Ma mentre questo sogno si concretizza, il mio pensiero va già oltre.
Immagino – e oggi possiamo anche mostrarlo con chiarezza – un progetto più ampio: un parco vivibile, fatto di piste ciclopedonali, aree picnic, percorsi immersi nel verde e lungo l’acqua, capace di collegare San Piero, il nuovo ponte e Tirrenia. Un sistema che valorizzi pienamente il Parco di Migliarino-San Rossore e restituisca alla costa pisana un ruolo centrale nella fruizione sostenibile del territorio.

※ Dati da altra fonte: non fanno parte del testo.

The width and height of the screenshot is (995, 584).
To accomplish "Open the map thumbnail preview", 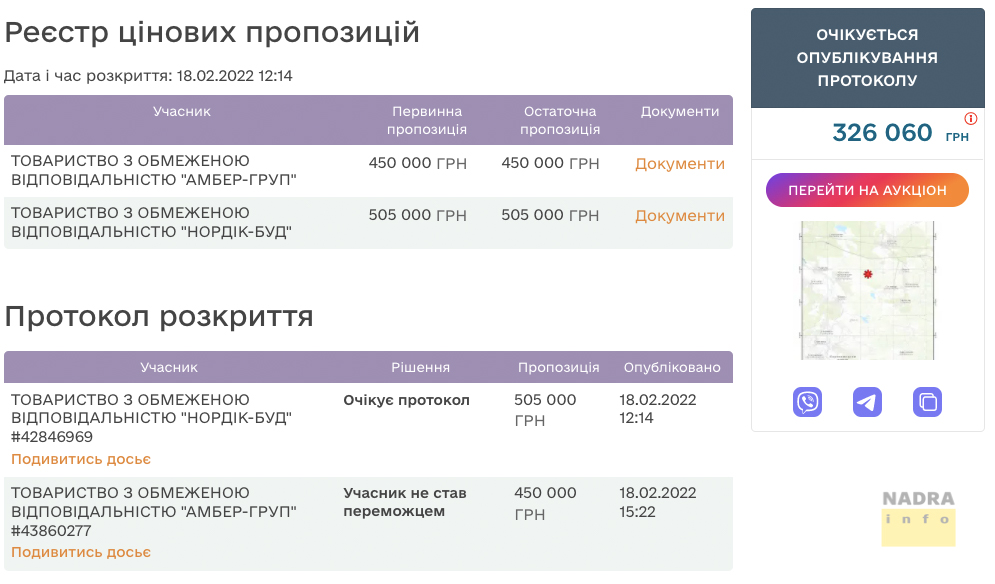I will 867,290.
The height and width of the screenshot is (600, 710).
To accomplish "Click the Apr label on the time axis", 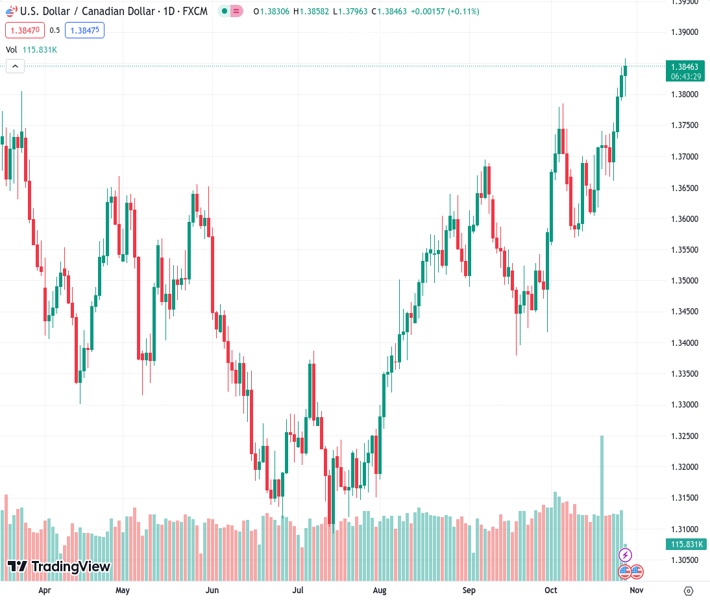I will [44, 590].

Questo sogno, che proposi anch’esso anni fa, non trovò allora accoglimento. Forse mancavano strumenti per renderlo immediatamente visibile. Oggi, invece, possiamo rappresentarlo, condividerlo, farlo comprendere a tutti.
Per questo, con spirito costruttivo e con l’amicizia che ci lega, vi chiedo: perché non verificarne insieme la fattibilità?
Si potrebbe partire da via della Torretta o da San Piero, collegandosi alla pista ciclopedonale dell’ex Trammino e costruendo una rete continua tra città, parco e mare. Sono convinto che possano esserci opportunità di finanziamento, dai fondi europei al PNRR, fino agli strumenti dedicati alla mobilità sostenibile e alla valorizzazione ambientale.
Sarebbe un segnale forte.Un progetto capace di dare a Tirrenia un “biglietto da visita” all’altezza della sua storia e delle sue potenzialità, sulla scia di esperienze già affermate come Marina di Pietrasanta.
I sogni, quando sono concreti, possono diventare progetti. E i progetti, quando trovano visione e coraggio, possono diventare realtà.